As a law partner or associate, it’s easy to see accounting as an afterthought, especially if you have an in-house person or department that handles billing. In reality, achieving and maintaining a successful accounting system should be a firm-wide effort. Why? When accounts receivable runs like a well-oiled machine, money tends to arrive faster, with fewer dollars falling through the cracks. The larger the law firm, the more reliance there needs to be on everyone to do their part to keep a well-oiled machine.
Findings from Citi Private Bank Law Firm Group and Hildebrandt Consulting’s 2019 Citi Hildebrandt Client Advisory, which establishes the current landscape for the law firm industry, is a good reason for law firms to focus more energy on improving and maintaining a healthy collections system. The advisory report noted that while many law firms were reaping the rewards of appropriate sizing and reporting strong levels of activity in 2018, firms’ collection cycle lengthened by 0.8 percent. The result was a build-up in inventory: 6.6 percent in accounts receivables and 7.8 percent in unbilled time. So, even if a law firm is enjoying growth and good case volume, lack of organization can affect how much a firm gets paid and when.

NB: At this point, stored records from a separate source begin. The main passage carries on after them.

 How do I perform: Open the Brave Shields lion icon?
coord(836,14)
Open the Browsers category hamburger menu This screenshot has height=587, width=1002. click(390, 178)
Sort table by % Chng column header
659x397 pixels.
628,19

There are three critical principles, or “attitudes,” an entire law firm should have about their accounting practices: promptness, transparency, and correctness. These attitudes must start during an attorney’s initial consultation with a prospective client and continue through receipt of the final payment, and every member of the firm should be on the same page.
Martindale-Avvo’s 2019 Attorney Compensation Report revealed that more than three-quarters of attorneys surveyed use an hourly rate structure to bill clients. The practice is more common among attorneys representing businesses rather than those representing consumers. Among attorneys using alternative methods, 57 percent of solo practitioners and 39 percent of employed attorneys use fixed fee billing. Further, the report found that most attorneys spend at least 20 hours each week on billable work involving legal research, document filing, administrative/managerial work, and other tasks besides meeting with clients and representing them in court.
Since attorneys’ billable work is the bread and butter of a law firm, it’s obvious that the sooner a bill goes out, the sooner it can come back paid. However, that’s not the only task that a firm must take on with prompt attention. Reporting on bills is also critical to evaluate any delays that those handling accounting tasks must remedy immediately by following up with clients and referring attorneys whose payments are outstanding beyond their reasonable due date.
A law firm’s attorneys, staff, and their clients should all be perfectly clear on the billing process and how the firm calculates bills. Besides the fact that it’s best practice to follow the guidelines set American Bar Association’s Formal Opinion 93-379 Billing for Professional Fees, Disbursements and Other Expenses, providing clarity with regard to billing is simply a good faith effort between the attorney and client, which also reduces wasted time on further explanation.
In addition to fees and expenses imparted on the client, a firm’s invoice should clearly identify its billing rate and calculation method. It’s also useful to offer a clear description of the firm’s compensation (such as contingency, flat-fee, etc.) and a breakdown of the billable work being invoiced in the billing statement. While these items are all most likely already on an attorney-client fee agreement, repetition is not a bad thing. Offering this information on all billing-related documents can avoid payment delays and unnecessary phone calls for clarification.
Of course, correct fee agreements are crucial to getting paid the right amount for all billable work. However, billing for too few hours can easily happen as a result of human error. This is where calculators and management software are extremely helpful tools in a law firm’s toolbox. There is no reason to rely on memory or written notes when software can literally act as a stopwatch, calculator, and log to ensure no hours go through the cracks.
It may be relatively easy for an in-house accounting professional to keep up with billing demands and stay organized. However, as a law firm transitions from a single practitioner to a medium- or large-sized law firm, there is an even stronger need to rely on tried-and-true processes. It’s the simplest way to yield predictable, measurable results from each part of the sales cycle, client management cycle, and employee management system.